Pixel coordinate grounding data:
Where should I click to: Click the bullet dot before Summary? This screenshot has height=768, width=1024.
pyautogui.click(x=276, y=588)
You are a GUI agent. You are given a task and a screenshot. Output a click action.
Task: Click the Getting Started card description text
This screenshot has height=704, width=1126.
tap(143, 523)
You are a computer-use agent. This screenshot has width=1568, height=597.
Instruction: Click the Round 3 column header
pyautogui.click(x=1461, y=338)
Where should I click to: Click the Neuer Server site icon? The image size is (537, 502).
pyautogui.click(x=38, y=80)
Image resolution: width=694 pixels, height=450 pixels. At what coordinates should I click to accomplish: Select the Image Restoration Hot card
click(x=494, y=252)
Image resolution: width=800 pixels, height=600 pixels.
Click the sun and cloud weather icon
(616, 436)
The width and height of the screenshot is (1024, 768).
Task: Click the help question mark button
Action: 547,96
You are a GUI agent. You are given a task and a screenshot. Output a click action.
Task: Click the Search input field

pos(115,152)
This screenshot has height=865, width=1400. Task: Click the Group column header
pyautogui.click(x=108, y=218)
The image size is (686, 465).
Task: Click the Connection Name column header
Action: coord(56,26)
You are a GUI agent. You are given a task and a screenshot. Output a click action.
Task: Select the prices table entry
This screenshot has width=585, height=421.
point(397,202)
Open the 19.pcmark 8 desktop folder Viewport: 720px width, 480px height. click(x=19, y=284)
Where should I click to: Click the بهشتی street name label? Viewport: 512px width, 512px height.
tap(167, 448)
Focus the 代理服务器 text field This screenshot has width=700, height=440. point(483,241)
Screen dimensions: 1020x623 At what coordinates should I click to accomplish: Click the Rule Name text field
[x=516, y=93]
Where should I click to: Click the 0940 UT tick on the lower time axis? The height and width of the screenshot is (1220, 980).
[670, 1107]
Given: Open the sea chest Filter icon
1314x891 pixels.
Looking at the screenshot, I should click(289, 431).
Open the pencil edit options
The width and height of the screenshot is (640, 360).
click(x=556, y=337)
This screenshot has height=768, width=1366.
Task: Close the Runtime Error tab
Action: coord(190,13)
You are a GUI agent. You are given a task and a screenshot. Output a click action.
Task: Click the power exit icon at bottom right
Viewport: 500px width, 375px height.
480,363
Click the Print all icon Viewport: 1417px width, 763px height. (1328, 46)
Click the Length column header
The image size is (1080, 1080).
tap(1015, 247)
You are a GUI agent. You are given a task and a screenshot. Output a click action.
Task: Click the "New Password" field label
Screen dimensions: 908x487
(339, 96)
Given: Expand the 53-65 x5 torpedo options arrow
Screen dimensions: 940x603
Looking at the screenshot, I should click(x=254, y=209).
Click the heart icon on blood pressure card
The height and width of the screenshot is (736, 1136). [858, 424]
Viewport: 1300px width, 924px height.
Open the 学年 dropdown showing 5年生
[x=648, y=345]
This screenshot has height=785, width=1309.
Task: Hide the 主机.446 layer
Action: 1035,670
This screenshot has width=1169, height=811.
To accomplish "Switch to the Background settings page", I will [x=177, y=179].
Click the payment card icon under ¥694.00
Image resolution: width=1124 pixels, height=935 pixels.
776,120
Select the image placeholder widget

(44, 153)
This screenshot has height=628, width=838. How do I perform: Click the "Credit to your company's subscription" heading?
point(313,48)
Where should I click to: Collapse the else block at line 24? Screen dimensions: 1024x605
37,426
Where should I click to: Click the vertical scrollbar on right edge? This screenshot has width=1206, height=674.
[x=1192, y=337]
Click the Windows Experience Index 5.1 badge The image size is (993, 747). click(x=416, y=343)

Work request:
All of the records above should be given again exactly as written.

The completed task:
Where should I click to: Click the bullet dot before Summary? This screenshot has height=768, width=1024.
pyautogui.click(x=276, y=588)
You are a GUI agent. You are given a task and a screenshot. Output a click action.
Task: Click the Getting Started card description text
This screenshot has height=704, width=1126.
tap(143, 523)
You are a computer-use agent. This screenshot has width=1568, height=597.
Instruction: Click the Round 3 column header
pyautogui.click(x=1461, y=338)
Where should I click to: Click the Neuer Server site icon? The image size is (537, 502).
pyautogui.click(x=38, y=80)
Image resolution: width=694 pixels, height=450 pixels. At what coordinates should I click to accomplish: Select the Image Restoration Hot card
click(x=494, y=252)
Image resolution: width=800 pixels, height=600 pixels.
Click the sun and cloud weather icon
(616, 436)
The width and height of the screenshot is (1024, 768).
Task: Click the help question mark button
Action: 547,96
You are a GUI agent. You are given a task and a screenshot. Output a click action.
Task: Click the Search input field

pos(115,152)
This screenshot has height=865, width=1400. Task: Click the Group column header
pyautogui.click(x=108, y=218)
The image size is (686, 465).
Task: Click the Connection Name column header
Action: coord(56,26)
You are a GUI agent. You are given a task and a screenshot. Output a click action.
Task: Select the prices table entry
This screenshot has width=585, height=421.
point(397,202)
Open the 19.pcmark 8 desktop folder Viewport: 720px width, 480px height. click(x=19, y=284)
Where should I click to: Click the بهشتی street name label? Viewport: 512px width, 512px height.
tap(167, 448)
Focus the 代理服务器 text field This screenshot has width=700, height=440. point(483,241)
Screen dimensions: 1020x623 At what coordinates should I click to accomplish: Click the Rule Name text field
[x=516, y=93]
Where should I click to: Click the 0940 UT tick on the lower time axis? The height and width of the screenshot is (1220, 980).
[670, 1107]
Given: Open the sea chest Filter icon
1314x891 pixels.
Looking at the screenshot, I should click(289, 431).
Open the pencil edit options
The width and height of the screenshot is (640, 360).
click(x=556, y=337)
This screenshot has height=768, width=1366.
Task: Close the Runtime Error tab
Action: coord(190,13)
You are a GUI agent. You are given a task and a screenshot. Output a click action.
Task: Click the power exit icon at bottom right
Viewport: 500px width, 375px height.
480,363
Click the Print all icon Viewport: 1417px width, 763px height. (1328, 46)
Click the Length column header
The image size is (1080, 1080).
tap(1015, 247)
You are a GUI agent. You are given a task and a screenshot. Output a click action.
Task: Click the "New Password" field label
Screen dimensions: 908x487
(339, 96)
Given: Expand the 53-65 x5 torpedo options arrow
Screen dimensions: 940x603
Looking at the screenshot, I should click(x=254, y=209).
Click the heart icon on blood pressure card
The height and width of the screenshot is (736, 1136). [858, 424]
Viewport: 1300px width, 924px height.
Open the 学年 dropdown showing 5年生
[x=648, y=345]
This screenshot has height=785, width=1309.
Task: Hide the 主机.446 layer
Action: 1035,670
This screenshot has width=1169, height=811.
To accomplish "Switch to the Background settings page", I will [x=177, y=179].
Click the payment card icon under ¥694.00
Image resolution: width=1124 pixels, height=935 pixels.
776,120
Select the image placeholder widget

(44, 153)
This screenshot has height=628, width=838. How do I perform: Click the "Credit to your company's subscription" heading?
point(313,48)
Where should I click to: Collapse the else block at line 24? Screen dimensions: 1024x605
37,426
Where should I click to: Click the vertical scrollbar on right edge? This screenshot has width=1206, height=674.
[x=1192, y=337]
Click the Windows Experience Index 5.1 badge The image size is (993, 747). click(x=416, y=343)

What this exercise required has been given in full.